The COVID-19 virus has undoubtedly altered how we live our lives, from the nature of our relationships to our views of who we are as individuals, communities, a nation, and members of a global community. Its impact is widely reported, with escalating mortality and morbidity rates, strained public finances, and fractious ideology and politics. Yet its impact on older adults, those with disabilities, and communities of color has yet to be fully integrated into the public narrative.
As we assess the profound effects on these populations, the hope is that in time, the nation will be prepared for demographic change, as the numbers of older persons and those with disabilities double and today’s ethnic and racial groups comprise a majority of the US population. To that end, the crucibles affecting us today can serve as both the “canary in the mine shaft” for the fate that awaits us and a wake-up call for reinvesting in these emerging populations and redressing the disparities that have put many in these groups at risk during this pandemic.
The nature of the crisis is well documented: the stories of nursing home patients dying in abject loneliness, the disproportionate rates of infections among Latinos and Blacks, the strains on a long-underfunded public health system, the social isolation forced on elders and persons with disabilities, and the heightened risk facing essential workers, most of whom are economically vulnerable. The good news is that the public at large, particularly its influentials (media, voters, opinion writers, taxpayers, the affluent), can now see vividly the crisis that affects us all.
It’s far better that we face today’s crisis while we have time to prepare than to wait until that fateful time when we look back 30 years from now and ask: Did we act on the behalf of 2020’s disadvantaged groups?
On top of that, we now face a prolonged economic recession, stifling fiscal deficits, debt loads on public finances, and the loss of whatever prestige the US still maintains in world affairs. The tragic death of George Floyd may have been the last straw that leads us to move toward meaningful social justice.
Ageism and ableism have reared their heads in this pandemic, and that reminds us that work remains before we truly value those who are older and/or disabled. Maggie Kuhn, the legendary founder of the Gray Panthers in the 1970s, made it her mission to combat ageism and sexism and bring respect to older women, and that struggle continues today. We now seek our version of Maggie Kuhn to deal with latent “isms.”
In the midst of the COVID-19 surge, with fears that hospitals would be overwhelmed, many states proposed a form of “rationing”: Reserve scarce medical resources for younger folks, patients with assumed longer life expectancies, and those without preexisting medical conditions. In California, the Governor’s Master Plan on Aging, Stakeholder Advisory Group, of which I am a member, pushed back these public health proposals and succeeded in eliminating age and disability criteria from California’s “crisis care standards.”

Extracted entries:

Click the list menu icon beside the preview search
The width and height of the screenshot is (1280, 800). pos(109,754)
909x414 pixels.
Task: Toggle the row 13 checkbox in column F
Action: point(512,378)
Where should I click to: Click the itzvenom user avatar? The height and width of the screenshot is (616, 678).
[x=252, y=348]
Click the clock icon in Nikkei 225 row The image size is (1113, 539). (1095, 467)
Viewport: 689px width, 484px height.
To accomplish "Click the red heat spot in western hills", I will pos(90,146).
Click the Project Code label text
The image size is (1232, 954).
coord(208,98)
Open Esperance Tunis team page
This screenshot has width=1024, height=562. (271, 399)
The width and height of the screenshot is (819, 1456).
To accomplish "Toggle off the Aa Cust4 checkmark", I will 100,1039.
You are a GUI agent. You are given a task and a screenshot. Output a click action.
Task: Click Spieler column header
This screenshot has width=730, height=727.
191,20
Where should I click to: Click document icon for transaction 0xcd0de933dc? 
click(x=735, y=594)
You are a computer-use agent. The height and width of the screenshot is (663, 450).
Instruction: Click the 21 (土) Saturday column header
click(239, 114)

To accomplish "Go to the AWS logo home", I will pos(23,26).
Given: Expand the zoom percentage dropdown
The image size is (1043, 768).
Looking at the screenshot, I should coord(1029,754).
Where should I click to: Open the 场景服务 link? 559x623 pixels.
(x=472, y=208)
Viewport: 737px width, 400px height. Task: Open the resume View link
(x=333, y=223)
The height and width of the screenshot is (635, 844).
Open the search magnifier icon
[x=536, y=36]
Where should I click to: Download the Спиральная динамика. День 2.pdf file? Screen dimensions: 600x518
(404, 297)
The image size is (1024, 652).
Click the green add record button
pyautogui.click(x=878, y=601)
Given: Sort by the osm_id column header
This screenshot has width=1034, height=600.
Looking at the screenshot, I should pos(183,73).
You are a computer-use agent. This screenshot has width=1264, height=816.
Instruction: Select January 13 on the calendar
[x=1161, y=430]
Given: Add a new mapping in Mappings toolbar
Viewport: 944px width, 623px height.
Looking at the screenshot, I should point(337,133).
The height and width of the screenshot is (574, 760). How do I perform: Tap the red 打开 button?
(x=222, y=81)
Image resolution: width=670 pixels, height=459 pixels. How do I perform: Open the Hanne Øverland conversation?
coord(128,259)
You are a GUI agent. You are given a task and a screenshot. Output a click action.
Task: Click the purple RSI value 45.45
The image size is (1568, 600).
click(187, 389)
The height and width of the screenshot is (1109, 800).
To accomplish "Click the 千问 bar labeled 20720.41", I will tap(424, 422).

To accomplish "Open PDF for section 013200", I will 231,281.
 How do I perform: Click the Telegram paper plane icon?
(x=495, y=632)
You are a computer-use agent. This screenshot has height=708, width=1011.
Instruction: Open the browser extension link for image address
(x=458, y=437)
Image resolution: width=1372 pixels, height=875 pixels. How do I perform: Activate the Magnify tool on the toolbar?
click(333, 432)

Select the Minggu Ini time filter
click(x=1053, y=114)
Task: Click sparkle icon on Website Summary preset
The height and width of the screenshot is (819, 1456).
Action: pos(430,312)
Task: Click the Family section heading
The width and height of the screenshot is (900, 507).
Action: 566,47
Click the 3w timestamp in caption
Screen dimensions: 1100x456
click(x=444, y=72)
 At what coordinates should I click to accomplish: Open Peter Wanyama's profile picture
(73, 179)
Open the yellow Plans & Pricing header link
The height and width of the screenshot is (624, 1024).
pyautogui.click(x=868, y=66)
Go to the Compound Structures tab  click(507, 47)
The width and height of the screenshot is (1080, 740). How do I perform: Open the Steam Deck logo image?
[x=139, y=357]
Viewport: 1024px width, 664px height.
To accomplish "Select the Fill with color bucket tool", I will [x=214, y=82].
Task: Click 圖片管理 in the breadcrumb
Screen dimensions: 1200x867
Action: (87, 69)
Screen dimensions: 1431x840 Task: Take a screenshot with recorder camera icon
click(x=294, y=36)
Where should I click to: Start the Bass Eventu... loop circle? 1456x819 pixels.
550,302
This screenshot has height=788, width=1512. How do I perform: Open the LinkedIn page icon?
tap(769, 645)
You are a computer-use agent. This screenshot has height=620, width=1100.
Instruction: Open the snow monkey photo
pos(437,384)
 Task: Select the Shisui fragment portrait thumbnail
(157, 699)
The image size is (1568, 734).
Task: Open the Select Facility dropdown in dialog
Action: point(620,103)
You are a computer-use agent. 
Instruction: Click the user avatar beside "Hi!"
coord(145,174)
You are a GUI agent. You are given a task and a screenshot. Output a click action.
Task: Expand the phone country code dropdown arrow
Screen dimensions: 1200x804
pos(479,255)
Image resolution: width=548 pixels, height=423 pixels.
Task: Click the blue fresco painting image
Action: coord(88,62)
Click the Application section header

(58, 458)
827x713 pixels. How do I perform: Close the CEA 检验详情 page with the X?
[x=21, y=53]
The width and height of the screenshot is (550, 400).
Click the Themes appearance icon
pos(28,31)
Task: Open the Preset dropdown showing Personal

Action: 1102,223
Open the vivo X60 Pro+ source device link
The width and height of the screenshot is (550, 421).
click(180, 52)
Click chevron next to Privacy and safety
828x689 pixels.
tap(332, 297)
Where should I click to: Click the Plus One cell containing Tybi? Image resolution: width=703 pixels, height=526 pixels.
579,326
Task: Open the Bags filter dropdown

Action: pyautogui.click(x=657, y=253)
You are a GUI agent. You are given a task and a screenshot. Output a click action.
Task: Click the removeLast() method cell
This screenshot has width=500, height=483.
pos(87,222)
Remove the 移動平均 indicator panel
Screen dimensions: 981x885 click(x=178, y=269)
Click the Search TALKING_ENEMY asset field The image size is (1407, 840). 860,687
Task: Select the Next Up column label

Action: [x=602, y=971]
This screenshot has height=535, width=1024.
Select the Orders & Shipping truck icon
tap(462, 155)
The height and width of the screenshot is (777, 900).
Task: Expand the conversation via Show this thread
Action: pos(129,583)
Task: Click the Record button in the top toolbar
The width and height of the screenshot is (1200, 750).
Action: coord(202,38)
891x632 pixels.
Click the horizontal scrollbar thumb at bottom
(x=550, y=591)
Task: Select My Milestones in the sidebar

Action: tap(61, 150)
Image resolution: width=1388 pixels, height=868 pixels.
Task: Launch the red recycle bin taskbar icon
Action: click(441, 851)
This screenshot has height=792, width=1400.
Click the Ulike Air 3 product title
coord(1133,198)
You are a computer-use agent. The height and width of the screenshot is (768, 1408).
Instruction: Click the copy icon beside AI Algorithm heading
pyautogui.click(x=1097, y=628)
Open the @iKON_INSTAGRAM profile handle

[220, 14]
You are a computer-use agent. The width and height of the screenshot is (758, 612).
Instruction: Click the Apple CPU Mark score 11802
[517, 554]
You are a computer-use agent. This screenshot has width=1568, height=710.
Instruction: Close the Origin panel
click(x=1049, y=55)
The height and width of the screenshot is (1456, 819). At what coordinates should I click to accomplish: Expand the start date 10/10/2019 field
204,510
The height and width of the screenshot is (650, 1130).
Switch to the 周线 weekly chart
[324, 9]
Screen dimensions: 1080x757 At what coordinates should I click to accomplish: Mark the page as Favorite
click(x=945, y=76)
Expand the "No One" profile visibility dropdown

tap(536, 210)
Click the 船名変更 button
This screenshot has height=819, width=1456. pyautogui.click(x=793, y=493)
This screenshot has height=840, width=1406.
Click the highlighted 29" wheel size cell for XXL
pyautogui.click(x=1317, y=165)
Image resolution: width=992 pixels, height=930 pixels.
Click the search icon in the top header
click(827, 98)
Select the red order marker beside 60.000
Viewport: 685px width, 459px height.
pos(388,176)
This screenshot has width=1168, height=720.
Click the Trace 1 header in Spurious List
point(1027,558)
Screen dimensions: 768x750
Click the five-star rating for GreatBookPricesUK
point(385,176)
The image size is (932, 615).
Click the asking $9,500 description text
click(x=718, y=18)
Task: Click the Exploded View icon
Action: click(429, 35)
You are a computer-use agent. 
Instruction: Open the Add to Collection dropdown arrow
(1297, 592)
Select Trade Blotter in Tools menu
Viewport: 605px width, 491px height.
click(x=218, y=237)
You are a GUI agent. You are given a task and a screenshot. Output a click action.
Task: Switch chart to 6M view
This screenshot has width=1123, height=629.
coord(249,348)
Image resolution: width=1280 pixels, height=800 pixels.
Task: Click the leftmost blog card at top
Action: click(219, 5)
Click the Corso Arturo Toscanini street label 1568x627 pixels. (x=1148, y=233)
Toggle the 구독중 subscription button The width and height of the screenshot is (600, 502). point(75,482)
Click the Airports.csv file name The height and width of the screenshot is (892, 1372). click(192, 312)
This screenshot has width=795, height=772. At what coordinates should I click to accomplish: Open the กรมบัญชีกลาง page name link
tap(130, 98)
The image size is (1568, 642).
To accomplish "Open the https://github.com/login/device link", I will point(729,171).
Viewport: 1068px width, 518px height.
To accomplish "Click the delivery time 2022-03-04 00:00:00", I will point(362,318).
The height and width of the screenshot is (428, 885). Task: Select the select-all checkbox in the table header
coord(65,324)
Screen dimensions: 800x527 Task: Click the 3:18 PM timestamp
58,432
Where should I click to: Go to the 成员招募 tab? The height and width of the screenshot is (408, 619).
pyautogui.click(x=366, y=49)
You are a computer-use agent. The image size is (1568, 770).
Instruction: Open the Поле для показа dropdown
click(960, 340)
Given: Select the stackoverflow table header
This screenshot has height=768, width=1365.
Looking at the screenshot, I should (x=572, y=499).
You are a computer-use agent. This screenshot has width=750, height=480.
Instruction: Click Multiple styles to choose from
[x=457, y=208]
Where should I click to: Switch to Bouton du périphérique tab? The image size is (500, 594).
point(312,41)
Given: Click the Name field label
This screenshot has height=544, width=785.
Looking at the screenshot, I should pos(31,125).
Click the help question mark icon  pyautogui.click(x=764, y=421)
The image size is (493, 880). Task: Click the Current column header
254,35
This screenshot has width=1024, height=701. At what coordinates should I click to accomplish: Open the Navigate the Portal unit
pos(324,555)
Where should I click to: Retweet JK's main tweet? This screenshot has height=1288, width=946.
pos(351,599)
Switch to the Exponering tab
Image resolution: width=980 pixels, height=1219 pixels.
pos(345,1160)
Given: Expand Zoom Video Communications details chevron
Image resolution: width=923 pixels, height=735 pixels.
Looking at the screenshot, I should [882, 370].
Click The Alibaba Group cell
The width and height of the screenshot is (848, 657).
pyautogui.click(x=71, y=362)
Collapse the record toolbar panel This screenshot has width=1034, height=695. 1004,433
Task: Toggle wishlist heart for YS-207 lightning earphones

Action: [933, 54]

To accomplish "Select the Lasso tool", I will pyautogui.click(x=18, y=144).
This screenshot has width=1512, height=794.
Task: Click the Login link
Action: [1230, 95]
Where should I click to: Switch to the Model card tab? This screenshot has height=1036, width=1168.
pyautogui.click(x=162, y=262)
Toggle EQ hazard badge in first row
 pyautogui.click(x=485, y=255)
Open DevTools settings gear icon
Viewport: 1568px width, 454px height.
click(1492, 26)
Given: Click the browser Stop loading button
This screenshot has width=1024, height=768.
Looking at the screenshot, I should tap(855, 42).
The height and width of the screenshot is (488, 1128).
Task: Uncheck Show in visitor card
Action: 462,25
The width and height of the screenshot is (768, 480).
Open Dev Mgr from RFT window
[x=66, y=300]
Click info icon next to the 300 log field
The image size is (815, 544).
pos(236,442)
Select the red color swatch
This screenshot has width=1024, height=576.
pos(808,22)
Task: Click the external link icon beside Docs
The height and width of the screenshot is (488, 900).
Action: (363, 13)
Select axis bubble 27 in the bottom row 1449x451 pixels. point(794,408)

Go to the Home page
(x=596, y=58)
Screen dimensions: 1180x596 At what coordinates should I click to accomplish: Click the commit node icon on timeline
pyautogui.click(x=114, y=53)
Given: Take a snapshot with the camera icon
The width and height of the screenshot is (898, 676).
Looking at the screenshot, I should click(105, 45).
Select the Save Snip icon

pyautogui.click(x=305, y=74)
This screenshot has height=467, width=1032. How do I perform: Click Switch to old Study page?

Exercise instructions:
1 - In the COVID-19 passage, who founded the Gray Panthers in the 1970s?
2 - Reproduce the COVID-19 passage word for word, starting with "It’s far better" and going on through "meaningful social justice.".
The data can be set aside; none of it is needed.

Answers to the exercise:
1 - Maggie Kuhn

2 -
It’s far better that we face today’s crisis while we have time to prepare than to wait until that fateful time when we look back 30 years from now and ask: Did we act on the behalf of 2020’s disadvantaged groups?
On top of that, we now face a prolonged economic recession, stifling fiscal deficits, debt loads on public finances, and the loss of whatever prestige the US still maintains in world affairs. The tragic death of George Floyd may have been the last straw that leads us to move toward meaningful social justice.